1System drift
The tell: the output stops matching your tokens and conventions while still looking finished.
The guard: the design system is the source of truth, not the latest generation. Diff against it.
AI does not fail loudly. It drifts quietly toward what looks finished. The output reads with confidence, lands on the page clean, and is subtly wrong. That single fact decides the whole method. The machine generates and proposes without end. One role cannot be handed to it: the person who holds the intent fixed and makes the final call.
Fix the intent up front and restate it, so there is a target to hold the work against.
Encode the system in personas, tokens, and an operating standard, so drift is detectable, not a matter of taste.
Nothing ships without clearing the gate. The model never gets the last word.
The work goes out under my name, with my judgment on it, not the model's.
A review pass, drift caught before it ships
Generation got cheap. The moment it did, my value moved off the keyboard and onto the things a model cannot own: the standard the work is measured against, the choice of which option is actually good, and the guarantee that what ships is true. This playbook is the operating system I run on top of every tool, so that a plain instruction produces work that matches my system instead of work that merely looks like it does.
A vague warning to "stay in control" reads like every other note on AI. What makes control real is recognizing the exact way the work wanders. Drift is not one failure. It is seven, and each has a tell you can learn to see. Once it has a name, you can build a guard for it, and the human becomes the fixed point the whole system turns around.
The tell: the output stops matching your tokens and conventions while still looking finished.
The guard: the design system is the source of truth, not the latest generation. Diff against it.
The tell: it solves the prompt and quietly forgets the problem the prompt was for.
The guard: a written problem statement you restate, so there is something to measure the answer against.
The tell: it states invented file paths, metrics, and APIs in the same calm tone it uses for facts.
The guard: every claim traces to a real source. Nothing is true because it was said fluently.
The tell: it mirrors your framing and stops giving you the second opinion you asked it for.
The guard: ask it to argue the other side, then judge the case, not the agreement.
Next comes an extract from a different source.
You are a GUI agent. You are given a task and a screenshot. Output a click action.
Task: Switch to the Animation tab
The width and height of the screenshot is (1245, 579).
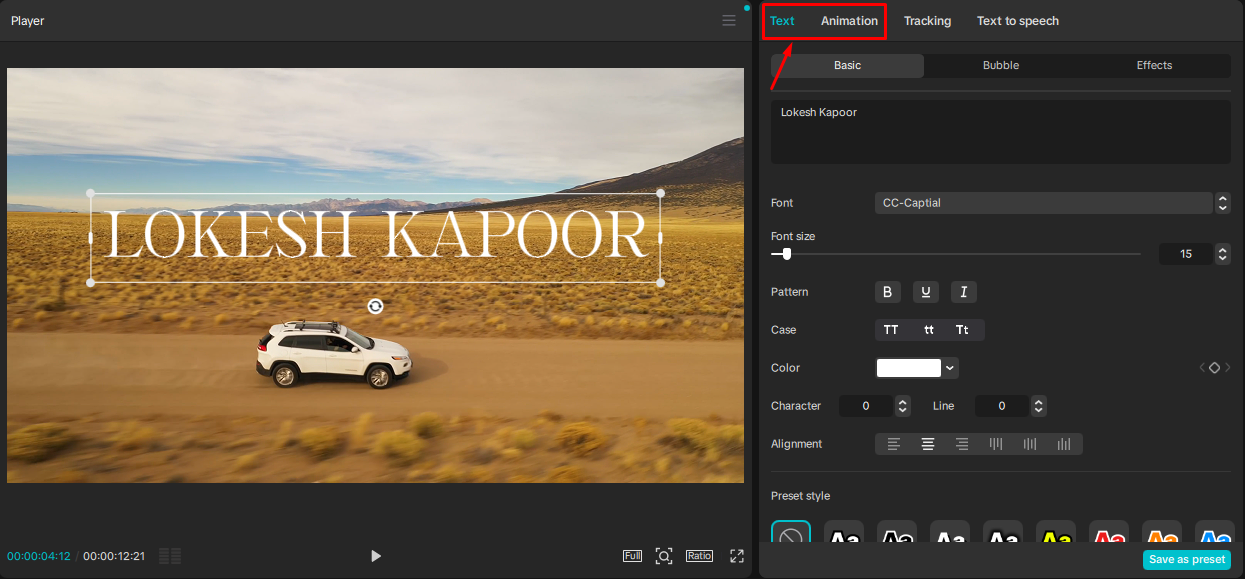849,21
The tell: it converges on the most common pattern and sands off the choice that made the work yours.
The guard: taste is the input the model does not have. You supply the distinctive call, every time.
The tell: over a long session it reintroduces decisions you already killed.
The guard: decisions live in a written standard, not in the chat. The chat is not a record.
The tell: every single step passes review, and the sum of them walks somewhere you never approved.
The guard: review the whole, not only the diff. Step back at the end and check the work against the original intent.
The difference between a clever one off and a repeatable practice is the context layer. Before the work starts, the machine is handed three things. This is what turns "make me a case study page" into output that already knows my conventions, my voice, and my bar.
This is the complete arc, not a slice of it. The front end frames raw intent. The back end measures what shipped. At every phase the split is the same: what I own, what the machine does, the drift that bites hardest here, and the guard that catches it. The other playbooks plug in where named.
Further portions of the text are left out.